The Huffington Post has a story about Sen. Inhofe refusing to even read any health care bill that comes from this administration, because blocking reform can only help Republicans.
Way to go, #@)^&%$!@)#&% put REPUBLICANS before AMERICANS.
But what did I expect, really? It's Inhofe.
However, when I saw a Democrat saying pretty much the same thing, also on Huffington Post
http://www.huffingtonpost.com/...
I had to pick up the cudgel.
If you've read the link, you know that Rep. Marshall feels that patients are divorced from health care costs, so they don't put pressure on their doctors when their doctors order a lot of tests, and that's why private health insurance isn't working, and if we'd just let the invisible hand of the free market work the way Adam Smith theorized it would about 400 years ago, everything would be fine.

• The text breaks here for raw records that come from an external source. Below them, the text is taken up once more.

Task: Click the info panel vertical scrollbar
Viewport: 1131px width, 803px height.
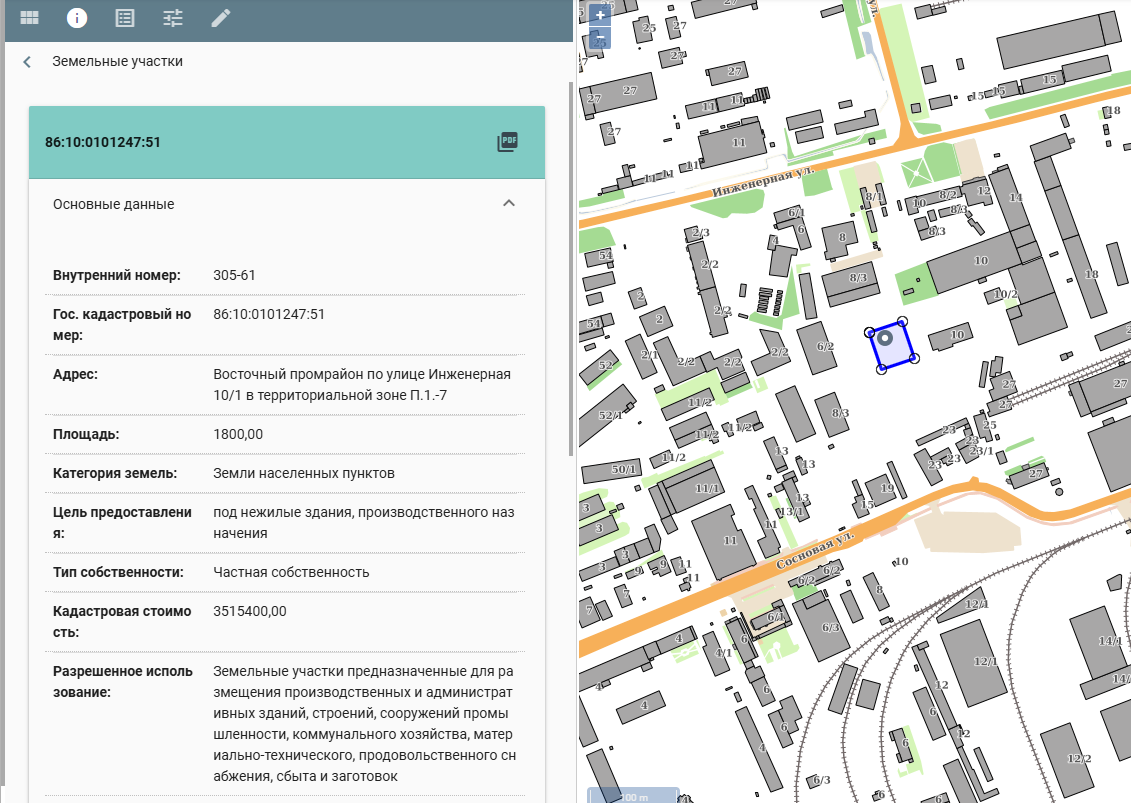Action: click(x=571, y=270)
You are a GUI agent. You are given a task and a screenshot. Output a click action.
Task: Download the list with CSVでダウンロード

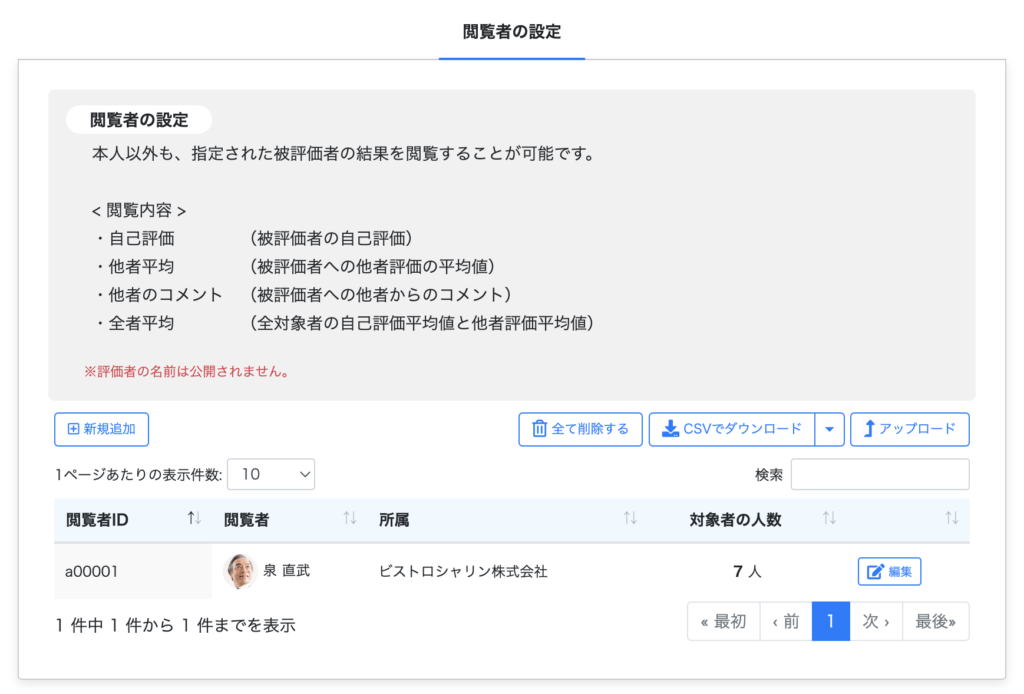click(x=732, y=429)
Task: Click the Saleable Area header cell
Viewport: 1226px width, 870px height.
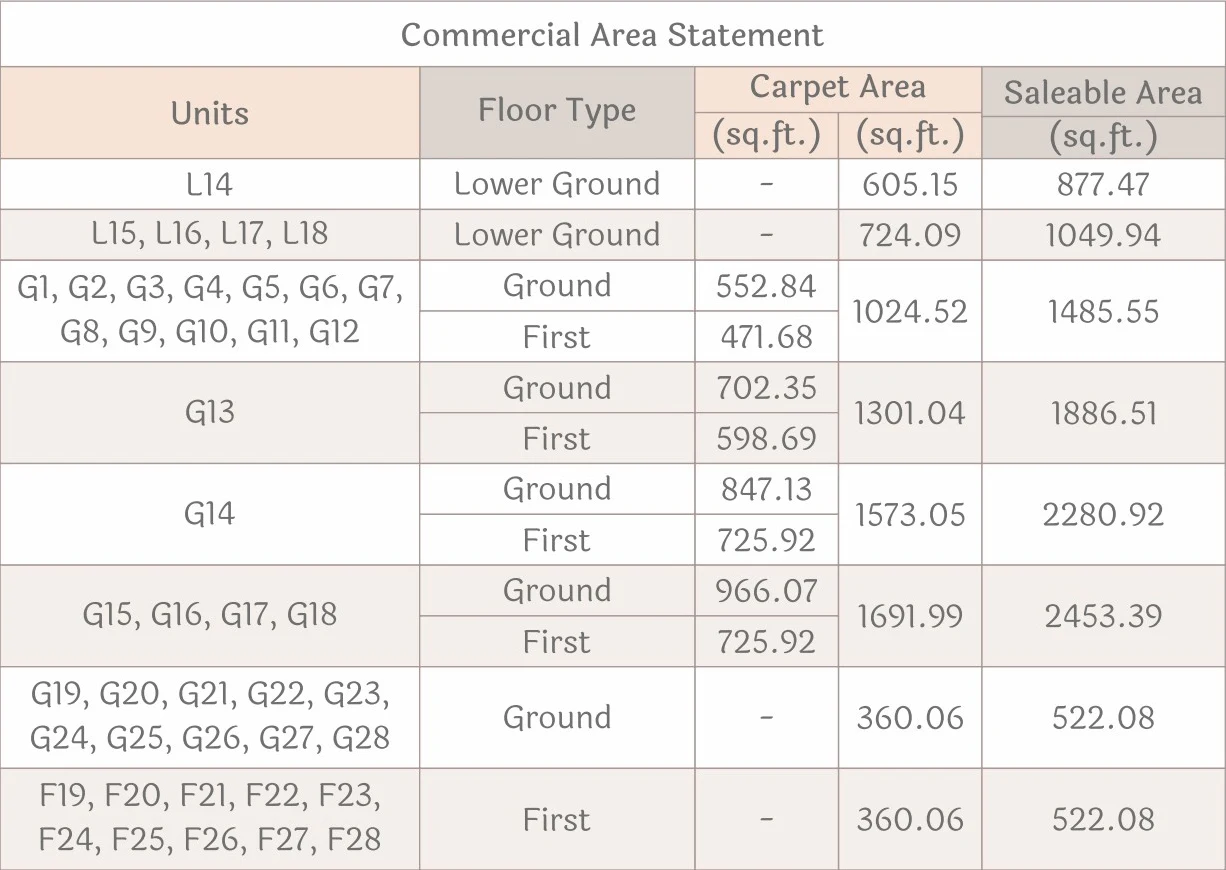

WRONG. FAIL. WRONGWRONGWRONG. FAILFAILFAIL.
First, Rep. Marshall is putting the responsibility for ordering too many tests on PATIENTS instead of DOCTORS. Hold on a damn minute here. I don't know what tests I need, that's why I went to the @#)(&^@!#&^% DOCTOR. Do you know what tests to order for your condition? Did you get a medical degree?
More importantly, insurance is heavily regulated. It's not purchased in a free market. Repeat After Me, all you Ayn Rand zombies - there's no free market with insurance.
Insurance is heavily regulated for a reason = they can't be trusted to pay claims as they promised. This behavior is so well-known and well-documented legally over generations that a special fiduciary duty evolved in law just for insurance companies called the "duty of good faith and fair dealing". This fiduciary duty sometimes works for commercial insureds because they can do stuff like hold off shipping until hurricane season ends, or decide not to build on that landfill, or charge really high prices to cover their risks. In other words, they have options to protect themselves other than purchasing insurance.
But health insurance companies have NO INCENTIVE to behave when the thing being insured is a necessary, like health care, because they have a captive audience. They can charge whatever the market will bear, which obviously will leave a lot of people out. People who need health care, and who don't have any option but private health insurance.
I shouldn't have to keep explaining this. Insurance is regulated, and therefore the regulators (government) are the best point of oversight and the regulators (government) are the logical source of insurance administration, because the regulators (government) are accountable in the end to the people while insurance companies are only accountable to their shareholders, despite their alleged fiduciary duties. That is why single payer health insurance, Medicare for ALL, is the best, most efficient health insurance delivery system. Failing single payer, we must have a public option.
By the way, tort reform pretty much got rid of any leverage against insurance companies from fiduciary duties to the insured.